All this will ultimately be clarified by the new group deciding on not only the letter of its programme but its essential purpose. Some at the meeting seemed to lay emphasis on creating a web site as a resource for trade unionists. Welcome as this would be, it would be wrong for the group to see itself as a simple resource for trade unionists. Instead it should be a campaigning body standing on a clear platform of opposition to social partnership.

The remark by a member of the steering committee that this policy should not be a condition of unity would be unobjectionable if what is meant is that the group should campaign along with workers in struggle without laying this down as a condition. It would be wrong however if what is being muted is that opposition to social partnership should not be the policy of the network/group itself.

To refuse to unite the group in opposition to social partnership would be to bring trade union politics into the socialist movement, not socialist politics into the trade unions.

The purpose of socialists uniting in a trade union network is not to create workers struggles but to support and give some political understanding and leadership to those involved. The purpose of the group intervening will not just be to build solidarity but to explain how any particular struggle fits into the social partnership scheme, how resistance might be built and to warn of the treacherous nature of the union bureaucracy.

The hesitation in going beyond the project of calling a conference in September reflects not just past failures (one speaker mentioned that we had all been here before many, many times over the past twenty or more years) but uncertainty over just exactly what the group is for. One member of the steering group wanted an event in July raising the questions of the health service and the EU constitution but this appeared to fall. The speaker was right however to reflect a certain worry that things are proceeding so slowly.

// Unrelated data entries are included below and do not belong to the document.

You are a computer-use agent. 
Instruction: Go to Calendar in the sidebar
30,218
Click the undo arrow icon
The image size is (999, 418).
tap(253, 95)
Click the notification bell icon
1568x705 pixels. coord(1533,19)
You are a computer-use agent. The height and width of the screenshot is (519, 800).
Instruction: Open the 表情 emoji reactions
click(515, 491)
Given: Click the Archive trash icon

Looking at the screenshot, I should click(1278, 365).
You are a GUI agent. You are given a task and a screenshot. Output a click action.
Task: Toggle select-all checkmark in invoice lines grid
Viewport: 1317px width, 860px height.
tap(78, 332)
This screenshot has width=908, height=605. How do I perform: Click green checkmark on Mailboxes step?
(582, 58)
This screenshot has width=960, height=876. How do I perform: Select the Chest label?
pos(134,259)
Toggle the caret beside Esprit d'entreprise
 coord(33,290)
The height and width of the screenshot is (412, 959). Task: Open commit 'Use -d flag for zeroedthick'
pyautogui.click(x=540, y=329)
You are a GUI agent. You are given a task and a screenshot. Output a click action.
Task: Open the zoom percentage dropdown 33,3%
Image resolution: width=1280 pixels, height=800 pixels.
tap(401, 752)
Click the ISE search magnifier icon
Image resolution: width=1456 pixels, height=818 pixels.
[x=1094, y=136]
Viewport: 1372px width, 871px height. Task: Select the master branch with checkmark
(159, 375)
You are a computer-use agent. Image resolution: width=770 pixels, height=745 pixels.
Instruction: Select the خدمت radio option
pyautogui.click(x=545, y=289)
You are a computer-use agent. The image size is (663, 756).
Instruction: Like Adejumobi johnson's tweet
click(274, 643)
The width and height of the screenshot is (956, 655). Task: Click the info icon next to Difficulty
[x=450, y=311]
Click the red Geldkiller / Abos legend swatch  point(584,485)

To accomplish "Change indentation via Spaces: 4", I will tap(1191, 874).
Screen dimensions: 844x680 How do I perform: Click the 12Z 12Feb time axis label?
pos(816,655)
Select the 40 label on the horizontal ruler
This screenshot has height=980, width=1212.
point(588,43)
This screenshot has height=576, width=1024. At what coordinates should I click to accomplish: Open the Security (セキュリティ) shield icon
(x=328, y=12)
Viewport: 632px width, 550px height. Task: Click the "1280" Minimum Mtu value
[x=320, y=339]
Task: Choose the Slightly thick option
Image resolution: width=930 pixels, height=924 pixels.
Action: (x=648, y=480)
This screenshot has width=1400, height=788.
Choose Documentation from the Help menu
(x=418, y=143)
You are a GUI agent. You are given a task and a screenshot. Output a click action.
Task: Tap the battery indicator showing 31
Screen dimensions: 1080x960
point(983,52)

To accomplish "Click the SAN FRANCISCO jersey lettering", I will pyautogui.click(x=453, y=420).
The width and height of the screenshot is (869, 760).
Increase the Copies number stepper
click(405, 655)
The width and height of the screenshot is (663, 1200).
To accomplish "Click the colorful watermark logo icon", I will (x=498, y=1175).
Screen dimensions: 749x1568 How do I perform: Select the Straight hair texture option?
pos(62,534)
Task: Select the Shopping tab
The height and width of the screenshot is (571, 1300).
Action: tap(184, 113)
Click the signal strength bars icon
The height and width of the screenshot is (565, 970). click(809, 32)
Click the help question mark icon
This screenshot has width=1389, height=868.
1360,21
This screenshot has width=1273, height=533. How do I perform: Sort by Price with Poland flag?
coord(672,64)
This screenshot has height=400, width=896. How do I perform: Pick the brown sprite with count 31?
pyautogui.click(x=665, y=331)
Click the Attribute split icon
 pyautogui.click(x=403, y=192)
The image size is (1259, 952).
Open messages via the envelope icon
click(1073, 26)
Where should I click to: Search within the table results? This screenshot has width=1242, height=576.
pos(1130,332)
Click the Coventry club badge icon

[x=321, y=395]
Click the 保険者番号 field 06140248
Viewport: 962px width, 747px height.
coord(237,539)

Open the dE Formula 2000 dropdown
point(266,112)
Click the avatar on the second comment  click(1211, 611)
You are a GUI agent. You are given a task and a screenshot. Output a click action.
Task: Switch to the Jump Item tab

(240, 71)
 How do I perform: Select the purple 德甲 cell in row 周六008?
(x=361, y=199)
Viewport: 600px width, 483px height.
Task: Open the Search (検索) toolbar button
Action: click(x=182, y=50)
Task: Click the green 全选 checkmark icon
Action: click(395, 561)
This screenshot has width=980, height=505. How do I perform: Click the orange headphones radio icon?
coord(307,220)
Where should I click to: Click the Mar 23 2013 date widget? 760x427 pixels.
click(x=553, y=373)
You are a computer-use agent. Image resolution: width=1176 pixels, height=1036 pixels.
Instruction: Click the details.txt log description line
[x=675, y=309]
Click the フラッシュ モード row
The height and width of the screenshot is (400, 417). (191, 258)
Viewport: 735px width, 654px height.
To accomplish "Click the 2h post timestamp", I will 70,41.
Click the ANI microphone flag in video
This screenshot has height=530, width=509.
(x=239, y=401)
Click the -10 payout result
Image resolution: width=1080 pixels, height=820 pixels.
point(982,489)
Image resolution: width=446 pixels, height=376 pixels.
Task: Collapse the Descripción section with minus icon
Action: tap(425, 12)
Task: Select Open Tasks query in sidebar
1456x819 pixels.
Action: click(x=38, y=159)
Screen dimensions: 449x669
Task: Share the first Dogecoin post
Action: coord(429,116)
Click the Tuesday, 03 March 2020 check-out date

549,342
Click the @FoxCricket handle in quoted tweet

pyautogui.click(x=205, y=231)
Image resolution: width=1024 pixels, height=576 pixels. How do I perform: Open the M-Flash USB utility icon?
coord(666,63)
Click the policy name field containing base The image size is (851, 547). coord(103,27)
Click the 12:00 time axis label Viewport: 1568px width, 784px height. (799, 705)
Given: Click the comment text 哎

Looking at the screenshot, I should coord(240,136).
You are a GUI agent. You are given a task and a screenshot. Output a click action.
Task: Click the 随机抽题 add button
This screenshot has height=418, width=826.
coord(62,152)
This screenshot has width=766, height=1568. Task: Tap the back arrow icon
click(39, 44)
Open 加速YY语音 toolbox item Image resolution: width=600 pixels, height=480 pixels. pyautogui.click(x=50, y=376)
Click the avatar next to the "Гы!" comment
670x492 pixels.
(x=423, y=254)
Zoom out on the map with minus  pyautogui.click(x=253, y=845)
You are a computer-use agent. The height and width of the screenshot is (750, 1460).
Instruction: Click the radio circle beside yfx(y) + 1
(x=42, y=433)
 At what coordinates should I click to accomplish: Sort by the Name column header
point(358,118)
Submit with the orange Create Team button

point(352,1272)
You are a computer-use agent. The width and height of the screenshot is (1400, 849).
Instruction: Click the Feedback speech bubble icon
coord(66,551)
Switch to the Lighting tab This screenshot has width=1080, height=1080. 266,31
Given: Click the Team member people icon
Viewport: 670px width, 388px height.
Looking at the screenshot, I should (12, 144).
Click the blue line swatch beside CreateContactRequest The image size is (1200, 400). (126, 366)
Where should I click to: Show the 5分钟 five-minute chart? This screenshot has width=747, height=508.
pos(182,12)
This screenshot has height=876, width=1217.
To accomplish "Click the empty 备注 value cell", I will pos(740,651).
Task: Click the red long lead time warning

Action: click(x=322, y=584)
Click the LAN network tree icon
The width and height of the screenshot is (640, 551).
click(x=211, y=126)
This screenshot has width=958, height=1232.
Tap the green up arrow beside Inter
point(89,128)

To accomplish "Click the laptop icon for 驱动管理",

Our view is that the body should build itself as a campaigning organisation which at present should constitute itself as a propaganda group taking up all the issues affected by social partnership. This should be the routine of its activity whether through a web site or regular printed material such as a newsletter which would be distributed to trade unionists and at conferences/meetings/demonstrations.

Beyond this it should seek to intervene into disputes in support of workers in struggle. Kevin Keating proposed taking up the issue of public money funding the exploitation of GAMA workers through picketing Dublin Council. This was not taken up but it is an example of what should be done.

Hesitation arises from past failures but agreement on policy and a beginning of regular activity can quickly inspire more confidence and recruit new forces. This is the perspective that should be fought for at the planned September conference.